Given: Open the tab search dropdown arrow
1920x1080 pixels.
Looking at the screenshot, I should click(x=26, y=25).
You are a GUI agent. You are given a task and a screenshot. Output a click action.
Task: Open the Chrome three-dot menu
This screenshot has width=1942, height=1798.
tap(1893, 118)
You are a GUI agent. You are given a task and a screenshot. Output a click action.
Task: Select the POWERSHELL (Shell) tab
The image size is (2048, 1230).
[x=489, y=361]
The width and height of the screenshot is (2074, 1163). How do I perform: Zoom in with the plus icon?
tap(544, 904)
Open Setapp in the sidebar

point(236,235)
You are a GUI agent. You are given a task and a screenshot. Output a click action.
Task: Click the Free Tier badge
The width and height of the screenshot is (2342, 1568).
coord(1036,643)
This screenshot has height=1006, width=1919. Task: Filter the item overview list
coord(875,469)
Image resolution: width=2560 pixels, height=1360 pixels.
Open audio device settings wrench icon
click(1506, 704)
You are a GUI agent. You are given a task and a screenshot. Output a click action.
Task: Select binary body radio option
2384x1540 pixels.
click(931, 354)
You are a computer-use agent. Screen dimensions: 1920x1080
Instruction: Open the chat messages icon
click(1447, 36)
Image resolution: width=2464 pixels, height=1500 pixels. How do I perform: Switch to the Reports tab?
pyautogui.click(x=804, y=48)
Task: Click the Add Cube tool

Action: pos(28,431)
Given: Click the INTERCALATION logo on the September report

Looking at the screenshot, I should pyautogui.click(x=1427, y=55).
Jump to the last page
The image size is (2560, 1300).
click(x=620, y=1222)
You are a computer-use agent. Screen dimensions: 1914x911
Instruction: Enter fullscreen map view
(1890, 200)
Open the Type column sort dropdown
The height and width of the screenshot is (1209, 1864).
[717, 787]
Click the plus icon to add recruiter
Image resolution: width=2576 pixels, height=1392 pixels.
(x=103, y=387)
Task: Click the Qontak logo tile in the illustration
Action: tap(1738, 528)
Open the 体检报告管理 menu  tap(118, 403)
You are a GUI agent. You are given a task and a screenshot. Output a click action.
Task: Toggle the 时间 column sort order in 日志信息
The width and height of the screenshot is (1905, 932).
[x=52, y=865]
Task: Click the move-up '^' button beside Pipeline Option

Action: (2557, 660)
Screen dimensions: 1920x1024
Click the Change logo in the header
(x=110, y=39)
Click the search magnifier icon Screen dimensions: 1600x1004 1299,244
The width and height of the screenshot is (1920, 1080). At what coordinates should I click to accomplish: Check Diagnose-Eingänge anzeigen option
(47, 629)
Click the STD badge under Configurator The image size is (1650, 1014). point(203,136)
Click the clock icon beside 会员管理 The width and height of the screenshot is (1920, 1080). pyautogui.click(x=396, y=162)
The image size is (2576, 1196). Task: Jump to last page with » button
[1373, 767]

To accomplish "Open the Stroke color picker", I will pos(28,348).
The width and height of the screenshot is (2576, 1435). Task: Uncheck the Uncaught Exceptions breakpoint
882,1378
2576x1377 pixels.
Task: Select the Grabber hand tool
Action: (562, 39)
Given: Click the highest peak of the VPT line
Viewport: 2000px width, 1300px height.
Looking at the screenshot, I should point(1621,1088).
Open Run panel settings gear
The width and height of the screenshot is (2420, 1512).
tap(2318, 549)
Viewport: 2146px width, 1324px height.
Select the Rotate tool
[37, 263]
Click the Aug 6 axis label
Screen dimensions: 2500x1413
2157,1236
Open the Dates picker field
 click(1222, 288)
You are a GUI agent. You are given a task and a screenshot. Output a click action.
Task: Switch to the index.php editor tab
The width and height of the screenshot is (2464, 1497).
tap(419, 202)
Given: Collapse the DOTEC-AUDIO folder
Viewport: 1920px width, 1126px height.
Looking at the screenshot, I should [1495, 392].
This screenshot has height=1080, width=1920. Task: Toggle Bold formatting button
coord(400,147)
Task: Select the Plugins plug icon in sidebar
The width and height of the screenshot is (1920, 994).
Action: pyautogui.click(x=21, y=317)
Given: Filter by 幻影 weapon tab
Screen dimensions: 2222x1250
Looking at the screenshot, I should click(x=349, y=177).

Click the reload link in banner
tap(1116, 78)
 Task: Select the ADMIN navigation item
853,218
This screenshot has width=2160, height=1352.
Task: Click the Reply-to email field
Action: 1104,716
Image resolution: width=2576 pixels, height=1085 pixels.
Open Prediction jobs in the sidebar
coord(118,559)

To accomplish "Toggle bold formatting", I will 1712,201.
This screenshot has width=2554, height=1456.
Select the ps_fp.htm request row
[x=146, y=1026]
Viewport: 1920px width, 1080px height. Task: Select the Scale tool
● ● ● ● ● ● ●
- **Exercise directions**
I need every line of the material that includes "badge", so please copy them out.

- **Result of the task**
Task: Click the Free Tier badge
Click the STD badge under Configurator The image size is (1650, 1014). point(203,136)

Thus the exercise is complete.